§ Work task: What is the number of lines in this listing that include the string "header"? Answer with that number by itself.

§ Recorded data:
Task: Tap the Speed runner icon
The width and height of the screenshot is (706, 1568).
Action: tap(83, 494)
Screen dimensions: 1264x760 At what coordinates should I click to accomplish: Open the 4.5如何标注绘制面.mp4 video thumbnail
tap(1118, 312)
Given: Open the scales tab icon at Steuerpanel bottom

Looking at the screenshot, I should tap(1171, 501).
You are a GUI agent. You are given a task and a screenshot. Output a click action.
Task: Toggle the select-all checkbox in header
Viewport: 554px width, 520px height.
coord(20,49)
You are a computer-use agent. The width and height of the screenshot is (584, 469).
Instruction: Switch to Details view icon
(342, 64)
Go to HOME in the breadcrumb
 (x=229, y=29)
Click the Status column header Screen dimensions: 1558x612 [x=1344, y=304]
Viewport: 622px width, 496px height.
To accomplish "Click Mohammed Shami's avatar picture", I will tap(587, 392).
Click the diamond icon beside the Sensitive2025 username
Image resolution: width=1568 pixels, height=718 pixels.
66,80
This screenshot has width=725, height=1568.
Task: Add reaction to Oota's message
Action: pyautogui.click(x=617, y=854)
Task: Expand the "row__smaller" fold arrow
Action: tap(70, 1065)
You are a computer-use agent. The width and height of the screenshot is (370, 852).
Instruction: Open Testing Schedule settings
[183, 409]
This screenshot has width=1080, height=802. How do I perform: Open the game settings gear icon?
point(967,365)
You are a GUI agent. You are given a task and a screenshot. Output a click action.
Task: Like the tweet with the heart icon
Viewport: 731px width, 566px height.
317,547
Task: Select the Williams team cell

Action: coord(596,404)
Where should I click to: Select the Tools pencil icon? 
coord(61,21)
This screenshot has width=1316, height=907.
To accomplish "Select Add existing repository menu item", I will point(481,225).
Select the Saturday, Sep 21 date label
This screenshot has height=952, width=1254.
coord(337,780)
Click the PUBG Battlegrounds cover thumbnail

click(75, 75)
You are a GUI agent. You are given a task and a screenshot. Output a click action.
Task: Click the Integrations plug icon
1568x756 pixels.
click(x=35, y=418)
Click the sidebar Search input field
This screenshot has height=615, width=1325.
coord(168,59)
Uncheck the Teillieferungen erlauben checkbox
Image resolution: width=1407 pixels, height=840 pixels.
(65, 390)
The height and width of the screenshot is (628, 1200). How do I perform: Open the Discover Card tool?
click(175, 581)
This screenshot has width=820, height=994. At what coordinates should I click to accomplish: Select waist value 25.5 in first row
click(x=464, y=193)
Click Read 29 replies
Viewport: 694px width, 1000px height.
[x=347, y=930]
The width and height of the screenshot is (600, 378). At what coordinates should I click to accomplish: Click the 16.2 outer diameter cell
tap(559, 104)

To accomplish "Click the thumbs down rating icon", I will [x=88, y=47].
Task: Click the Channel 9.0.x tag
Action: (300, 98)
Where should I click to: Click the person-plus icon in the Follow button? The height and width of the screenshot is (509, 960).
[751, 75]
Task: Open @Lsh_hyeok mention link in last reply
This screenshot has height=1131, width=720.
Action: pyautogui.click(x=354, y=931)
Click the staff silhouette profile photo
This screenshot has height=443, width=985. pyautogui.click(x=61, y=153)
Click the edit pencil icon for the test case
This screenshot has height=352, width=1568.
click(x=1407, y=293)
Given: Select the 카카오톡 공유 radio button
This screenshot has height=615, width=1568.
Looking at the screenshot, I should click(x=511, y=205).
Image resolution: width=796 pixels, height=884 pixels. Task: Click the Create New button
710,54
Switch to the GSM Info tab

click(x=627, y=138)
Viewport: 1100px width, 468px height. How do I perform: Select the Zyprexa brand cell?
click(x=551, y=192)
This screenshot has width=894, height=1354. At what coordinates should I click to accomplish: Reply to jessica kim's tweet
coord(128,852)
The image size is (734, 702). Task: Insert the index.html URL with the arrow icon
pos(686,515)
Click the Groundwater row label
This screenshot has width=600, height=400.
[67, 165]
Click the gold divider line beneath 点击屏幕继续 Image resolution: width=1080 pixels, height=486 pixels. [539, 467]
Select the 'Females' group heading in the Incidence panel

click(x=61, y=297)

§ Your solution: 2